Cameroon pledged to halve gender-based violence by 2026. That deadline has arrived, and the government has fallen far short. Credit: ShutterstockBLOOMFIELD, United States, July 9 (IPS) - In Cameroon’s Far North region, Adiza, a 57-year-old woman had spent nearly three decades confined to her home by her husband. She was not allowed to leave, receive visitors, or speak with non-family members. When she disobeyed, he beat her.
Rosaline, a 44-year-old hairdresser in the southwestern region, went to work at her hair salon and found all her equipment gone. Her husband of 16 years had sold everything and cancelled the lease without consulting her. He also sold land they had jointly acquired.
These stories are not unique. While some laws exist to protect women, serious legal gaps and weak enforcement leave many women without protection.
A new Human Rights Watch new report, I Live in Constant Peril, examines the prevalence and dynamics of violence against women, particularly domestic violence, how it manifests as economic violence, and the structural discrimination that enables it.
Government awareness campaigns and rhetoric are not enough. The government has failed to reform discriminatory laws, strengthen government institutions to prevent violence, or invest in public services that could help women escape abuse.
A law against domestic violence is essential but alone will not end that violence as long as the broader legal framework continues to grant husbands authority over their wives and treats men as the default owners of marital property.
The most recent official data was collected in 2018, but found that nearly 4 in 10 women and girls in Cameroon who had been in a relationship experienced physical, sexual, psychological and economic violence in their lifetime. The figure rises to 64 percent in Cameroon’s Centre Region, excluding Yaounde. In 2024 Government officials counted at least 77 women killed by current or former partners, and they believe the real number is higher. These figures do not reflect a country where violence against women is being taken seriously.
Cameroon’s Civil Code still designates husbands as the heads of household and primary administrators of marital property.Husbands have the right to decide the family’s place of residence and can stop their wives from seeking employment or running a business in the interest of the family.
In cases we documented, one husband told his wife to quit her job and asked her employer to fire her; multiple husbands ransacked and destroyed the businesses their wives had built themselves claiming the wife didn’t obtain their permission; some confiscated their wife’s earnings, or filled their home with relatives, depleting any profit or savings from the wife’s business.
Women in long-term consensual relationships, commonly known as “cam we stay” or “viens on reste” in Cameroon, discovered that they had no legal protections, and when those relationships ended, that they had no legal standing .
A draft Family Code has remained stalled between ministries for more than 20 years without reaching the National Assembly. Completing it is not a question of complexity but of political will.
Women who report abuse encounter a fragmented system. Poor coordination between government agencies, police, courts and social services creates additional barriers to protection and justice.

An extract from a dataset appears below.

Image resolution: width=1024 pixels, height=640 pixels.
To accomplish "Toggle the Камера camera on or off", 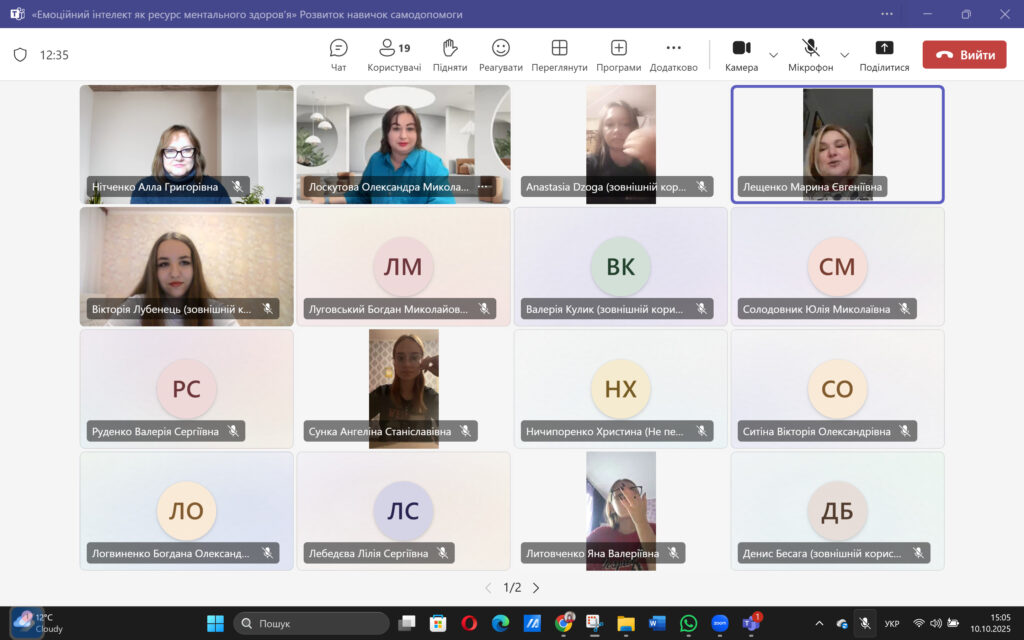I will [x=741, y=54].
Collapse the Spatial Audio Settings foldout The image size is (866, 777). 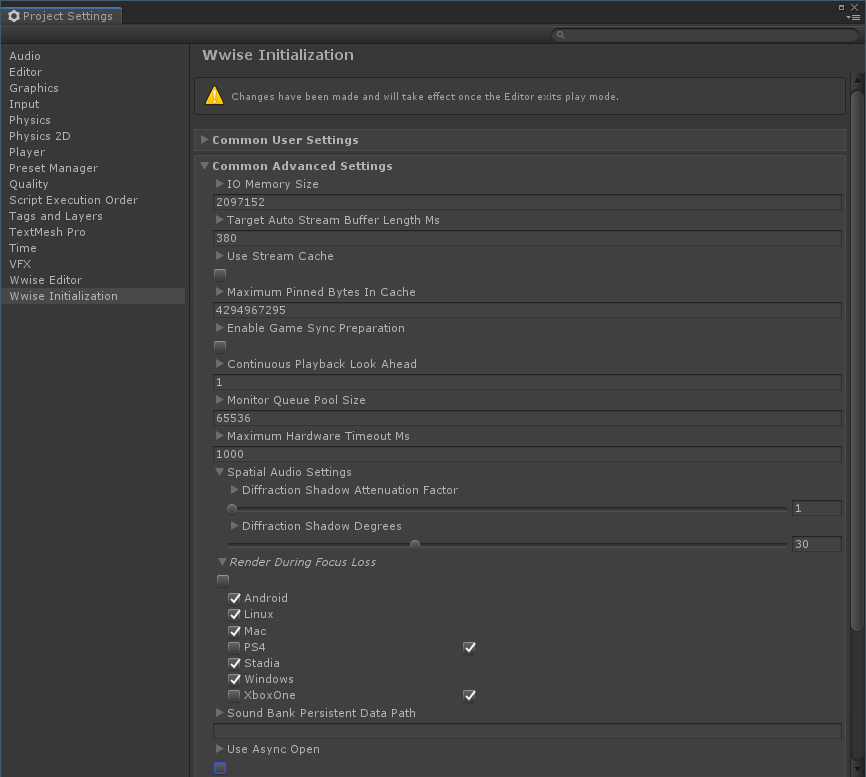(220, 472)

Instead of receiving support, women are often told to reconcile, blamed for the abuse, or see cases dismissed when perpetrators have influence. Many stop reporting because they believe doing so will only increase the violence.
Leaving an abusive relationship is far harder for women who are economically dependent on their husbands. Most women in Cameroon work in the informal economy, often in low paid and insecure jobs without contracts and employment protections, while also carrying the bulk of unpaid care and household work. Social security coverage is extremely limited.
This lack of protection has serious consequences. Cameroon inaugurated its first One-Stop Centre for survivors of violence in Yaounde in 2025, but one center is insufficient. Legal aid also remains difficult to access because of lack of information, bureaucracy and delays, corruption risks, leaving many women without a safe path out of abuse.
Over the last 15 years, Cameroon has touted a commitment to reduce gender-based violence, with a 2022 target to cut it in half by 2026. That deadline is now. The government has not come close.
Cameroon pledged to halve gender-based violence by 2026. That deadline has arrived, and the government has fallen far short. It should urgently reform discriminatory laws, adopt the Family Code, establish a coordinated national response to domestic violence, and ensure women can access the services they need to live safely and independently.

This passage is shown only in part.